Verbrechen an Sudetendeutschen bis heute ungesühnt
Beneš-Dekrete hatten zur Folge, dass Altösterreicher ab 1945 erschlagen, vergewaltigt, enteignet und vertrieben wurden
Es ist unumstritten, dass die jüngsten Kriegsverbrechen in der Ukraine lückenlos aufzuklären und die Täter einem Gericht zuzuführen sind. Diese Meinung tat auch der tschechische Außenminister Jan Lipavský jüngst in der „Frankfurter Allgemeinen Zei¬tung“ (FAZ) kund.

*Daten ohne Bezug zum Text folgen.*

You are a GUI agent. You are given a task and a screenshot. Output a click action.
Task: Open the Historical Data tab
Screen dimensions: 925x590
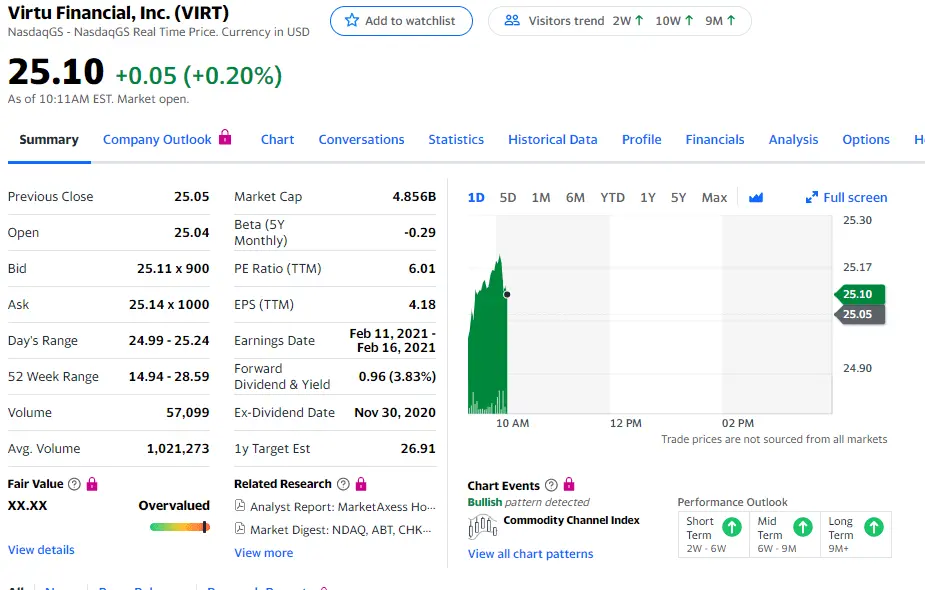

Dieses Interview rief auch den Vertriebenensprecher und Bundesrat Josef Ofner (FPÖ) auf den Plan: „Ich möchte Herrn Lipavský auch gerne daran erinnern, welches Leid der deutschsprechenden Volksgruppe nach 1945 in der damaligen Tschechoslowakei widerfahren ist. Die Sudetendeutschen waren keine Minderheit, sondern eine große und solide Volksgruppe, die in der nach 1918 geschaffenen Tschechoslowakei in vielen Teilen des Landes die Mehrheit stellte. Die sogenannten Beneš-Dekrete hatten nun zur Folge, dass diese Altösterreicher ab 1945 erschlagen, vergewaltigt, enteignet und vertrieben wurden, und dass weder die Tat an sich noch die Täter verurteilt wurden. Im Gegenteil, die Verbrecher wurden als Staatshelden gefeiert.“
Diese Verbrechen sind bis heute ungesühnt und in vielen Köpfen in Vergessenheit geraten. Deshalb fordert Ofner den tschechischen Außenminister auf, die Verbrechen seiner Landsleute vor einem Gericht zu sühnen.